On 4/20/06, Arno Kletzander <Arno_1983 at gmx.de> wrote:
Sat, 15 Apr 2006, "Bruce Lane" <kyrrin at
bluefeathertech.com> wrote:
My thanks to all who offered assistance on my
issues with the 'tech
special' Trak Systems 8820 GPS station clock. The unit was successfully
repaired, and has been working for nearly a full week without any
further signs of problems.
Incidentally, I've been having a bit of fun with a MEINBERG GPS166 Satellite
Controlled Clock lately - it had been set aside as defective at the
computing center of Erlangen University...

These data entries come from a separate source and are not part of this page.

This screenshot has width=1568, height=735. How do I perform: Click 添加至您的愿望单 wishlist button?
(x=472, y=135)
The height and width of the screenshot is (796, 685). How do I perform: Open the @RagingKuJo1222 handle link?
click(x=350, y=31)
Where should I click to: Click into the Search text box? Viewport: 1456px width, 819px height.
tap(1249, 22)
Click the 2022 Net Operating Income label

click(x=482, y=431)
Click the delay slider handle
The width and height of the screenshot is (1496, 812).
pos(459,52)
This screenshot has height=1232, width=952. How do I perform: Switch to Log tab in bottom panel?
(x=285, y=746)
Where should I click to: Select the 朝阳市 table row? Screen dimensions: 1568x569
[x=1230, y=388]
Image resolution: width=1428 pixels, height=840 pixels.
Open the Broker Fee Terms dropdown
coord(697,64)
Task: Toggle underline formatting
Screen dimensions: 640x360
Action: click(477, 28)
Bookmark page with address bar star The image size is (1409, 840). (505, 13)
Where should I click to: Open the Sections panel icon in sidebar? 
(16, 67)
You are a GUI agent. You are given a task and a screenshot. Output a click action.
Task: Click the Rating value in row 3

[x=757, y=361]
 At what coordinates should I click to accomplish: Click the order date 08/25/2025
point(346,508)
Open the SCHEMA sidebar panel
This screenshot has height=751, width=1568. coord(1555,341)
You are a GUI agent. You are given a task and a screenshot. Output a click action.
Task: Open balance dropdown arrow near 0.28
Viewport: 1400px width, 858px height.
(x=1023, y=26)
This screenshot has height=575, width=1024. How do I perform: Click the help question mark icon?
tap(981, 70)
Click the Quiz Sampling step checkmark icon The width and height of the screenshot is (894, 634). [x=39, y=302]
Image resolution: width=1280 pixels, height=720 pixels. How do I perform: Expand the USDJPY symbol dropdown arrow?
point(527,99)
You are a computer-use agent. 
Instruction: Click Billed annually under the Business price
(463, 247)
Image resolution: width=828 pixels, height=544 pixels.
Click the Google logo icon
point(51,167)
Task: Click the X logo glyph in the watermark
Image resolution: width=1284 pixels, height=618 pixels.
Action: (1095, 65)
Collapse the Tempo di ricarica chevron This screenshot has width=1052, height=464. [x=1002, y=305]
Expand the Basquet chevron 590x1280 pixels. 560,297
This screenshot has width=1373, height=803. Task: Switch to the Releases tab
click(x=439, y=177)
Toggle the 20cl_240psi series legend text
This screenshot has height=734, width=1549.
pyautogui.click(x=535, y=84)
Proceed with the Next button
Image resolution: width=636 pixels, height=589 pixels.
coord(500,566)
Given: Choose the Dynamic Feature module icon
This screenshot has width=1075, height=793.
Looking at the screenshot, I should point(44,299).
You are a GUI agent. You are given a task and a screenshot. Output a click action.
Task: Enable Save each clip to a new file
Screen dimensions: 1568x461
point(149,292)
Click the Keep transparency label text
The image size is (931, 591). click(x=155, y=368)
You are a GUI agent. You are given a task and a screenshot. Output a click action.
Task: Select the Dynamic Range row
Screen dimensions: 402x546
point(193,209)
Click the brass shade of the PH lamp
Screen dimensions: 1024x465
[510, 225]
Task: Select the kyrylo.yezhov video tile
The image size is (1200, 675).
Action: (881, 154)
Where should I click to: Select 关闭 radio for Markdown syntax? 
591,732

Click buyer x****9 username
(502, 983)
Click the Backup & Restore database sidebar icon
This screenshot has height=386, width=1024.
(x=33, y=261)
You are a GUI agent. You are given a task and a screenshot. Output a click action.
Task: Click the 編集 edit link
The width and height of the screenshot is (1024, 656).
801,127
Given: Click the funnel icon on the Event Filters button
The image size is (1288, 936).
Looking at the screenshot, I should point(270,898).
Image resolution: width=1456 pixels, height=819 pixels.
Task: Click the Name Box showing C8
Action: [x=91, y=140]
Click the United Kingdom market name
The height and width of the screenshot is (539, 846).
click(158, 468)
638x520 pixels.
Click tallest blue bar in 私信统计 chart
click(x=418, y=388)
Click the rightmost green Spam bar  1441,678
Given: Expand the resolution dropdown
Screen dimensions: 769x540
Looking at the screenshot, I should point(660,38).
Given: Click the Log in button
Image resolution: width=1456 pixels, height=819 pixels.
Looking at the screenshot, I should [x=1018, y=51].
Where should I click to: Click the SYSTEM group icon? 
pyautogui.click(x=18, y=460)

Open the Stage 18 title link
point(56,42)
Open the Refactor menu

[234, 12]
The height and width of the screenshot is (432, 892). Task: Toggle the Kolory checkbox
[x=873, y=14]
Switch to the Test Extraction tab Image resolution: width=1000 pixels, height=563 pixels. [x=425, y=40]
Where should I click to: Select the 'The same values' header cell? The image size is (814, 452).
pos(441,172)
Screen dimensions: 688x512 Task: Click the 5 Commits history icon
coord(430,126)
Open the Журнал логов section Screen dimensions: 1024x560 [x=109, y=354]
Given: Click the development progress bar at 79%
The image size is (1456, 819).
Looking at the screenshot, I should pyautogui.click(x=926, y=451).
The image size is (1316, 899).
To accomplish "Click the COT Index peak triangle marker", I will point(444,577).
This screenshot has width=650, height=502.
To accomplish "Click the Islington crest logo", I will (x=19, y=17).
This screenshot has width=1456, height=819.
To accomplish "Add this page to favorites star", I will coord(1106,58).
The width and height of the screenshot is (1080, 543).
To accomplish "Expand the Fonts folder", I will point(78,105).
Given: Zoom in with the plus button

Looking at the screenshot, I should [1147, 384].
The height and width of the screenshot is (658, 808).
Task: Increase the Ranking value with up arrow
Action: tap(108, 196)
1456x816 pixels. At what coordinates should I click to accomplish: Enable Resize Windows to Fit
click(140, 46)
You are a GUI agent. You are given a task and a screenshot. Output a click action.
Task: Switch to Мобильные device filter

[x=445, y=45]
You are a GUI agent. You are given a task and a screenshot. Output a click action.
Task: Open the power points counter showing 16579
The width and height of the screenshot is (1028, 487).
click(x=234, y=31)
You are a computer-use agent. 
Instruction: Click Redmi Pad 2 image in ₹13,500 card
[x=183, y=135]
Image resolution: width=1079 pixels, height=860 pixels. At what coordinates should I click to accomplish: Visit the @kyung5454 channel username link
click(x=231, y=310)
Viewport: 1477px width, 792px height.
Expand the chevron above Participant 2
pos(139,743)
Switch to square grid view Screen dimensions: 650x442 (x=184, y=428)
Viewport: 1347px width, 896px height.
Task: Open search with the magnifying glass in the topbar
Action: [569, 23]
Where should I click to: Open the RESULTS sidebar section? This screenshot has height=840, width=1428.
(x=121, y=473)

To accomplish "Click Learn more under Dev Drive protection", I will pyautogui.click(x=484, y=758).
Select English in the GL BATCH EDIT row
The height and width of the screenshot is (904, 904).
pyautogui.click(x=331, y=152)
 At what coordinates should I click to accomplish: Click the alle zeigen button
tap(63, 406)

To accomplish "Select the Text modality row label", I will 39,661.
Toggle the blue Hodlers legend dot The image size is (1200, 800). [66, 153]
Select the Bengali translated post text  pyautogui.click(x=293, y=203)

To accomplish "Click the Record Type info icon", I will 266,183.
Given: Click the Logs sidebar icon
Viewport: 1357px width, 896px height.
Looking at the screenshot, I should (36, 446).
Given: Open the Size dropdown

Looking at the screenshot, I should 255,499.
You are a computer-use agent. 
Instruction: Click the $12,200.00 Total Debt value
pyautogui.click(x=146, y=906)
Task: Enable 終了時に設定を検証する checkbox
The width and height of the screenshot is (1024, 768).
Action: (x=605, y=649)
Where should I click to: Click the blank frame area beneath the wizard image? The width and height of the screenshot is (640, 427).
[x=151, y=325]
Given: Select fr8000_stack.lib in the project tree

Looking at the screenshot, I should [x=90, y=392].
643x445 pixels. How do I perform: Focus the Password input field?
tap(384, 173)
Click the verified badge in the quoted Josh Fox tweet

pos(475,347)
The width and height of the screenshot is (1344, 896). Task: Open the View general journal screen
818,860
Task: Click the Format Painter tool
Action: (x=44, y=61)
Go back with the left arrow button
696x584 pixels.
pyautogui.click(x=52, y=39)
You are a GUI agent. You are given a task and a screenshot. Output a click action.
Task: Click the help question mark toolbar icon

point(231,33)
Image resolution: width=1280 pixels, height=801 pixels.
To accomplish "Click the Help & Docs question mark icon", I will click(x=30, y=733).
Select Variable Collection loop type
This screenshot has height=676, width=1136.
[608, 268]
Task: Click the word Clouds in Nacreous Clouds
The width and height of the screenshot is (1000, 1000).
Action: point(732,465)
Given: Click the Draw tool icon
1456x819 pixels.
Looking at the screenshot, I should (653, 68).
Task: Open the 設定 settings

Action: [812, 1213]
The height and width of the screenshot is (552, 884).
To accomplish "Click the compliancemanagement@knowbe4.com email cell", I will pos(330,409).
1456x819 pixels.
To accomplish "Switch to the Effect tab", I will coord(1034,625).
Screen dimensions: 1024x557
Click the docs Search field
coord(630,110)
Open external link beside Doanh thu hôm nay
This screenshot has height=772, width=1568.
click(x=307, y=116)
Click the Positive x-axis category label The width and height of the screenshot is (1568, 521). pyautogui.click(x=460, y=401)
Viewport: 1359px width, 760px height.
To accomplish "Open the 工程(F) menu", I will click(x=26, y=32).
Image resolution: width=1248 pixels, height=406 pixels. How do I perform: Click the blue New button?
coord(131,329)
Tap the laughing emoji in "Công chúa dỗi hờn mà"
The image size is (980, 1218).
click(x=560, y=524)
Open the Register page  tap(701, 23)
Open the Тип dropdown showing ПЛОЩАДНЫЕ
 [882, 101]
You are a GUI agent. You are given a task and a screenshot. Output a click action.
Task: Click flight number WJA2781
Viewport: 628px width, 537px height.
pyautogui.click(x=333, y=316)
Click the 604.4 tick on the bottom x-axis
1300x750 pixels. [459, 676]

Interesting that precision clocks should come up just as I start
playing with one...
I have an Odetics SatSync 325 here, with full docs and schematics,
left behind by a science project departing after a 10-year run. It
fires up to its menus (on a 4x40 LCD) - all offline stuff seems to be
fine. I was told that it doesn't work, though. This one happens to
have a Rubidium precision oscillator for internal reference, and GPS
for external reference.
There are dates on the drawings from 1987 to 1989. Internally, it's
run by a couple of 6809s and a couple of ASICs. Even has the IEEE-488
option.
At the moment, I plan to borrow its front panel for an LCDproc
(
http://www.lcdproc.org/) display (I'm one of the contributors) - the
interface is 16 pins for the LCD (HD44780 w/2 enables) and a 16-pin
DIP for the keyboard and contrast dial (15 keys, buffered/selected via
two 74HC240s). At some point, though, it might be fun to run this as
is was designed, even though a modern $25 GPS interface can squirt out
an ASCII time stream.
Given that its original cost was between $8000 and $18000 (depending
on the options selected), I'm sure there aren't a lot of these
floating around. Googling for it is just about worthless. I'm happy
that I have the maintenance docs with it.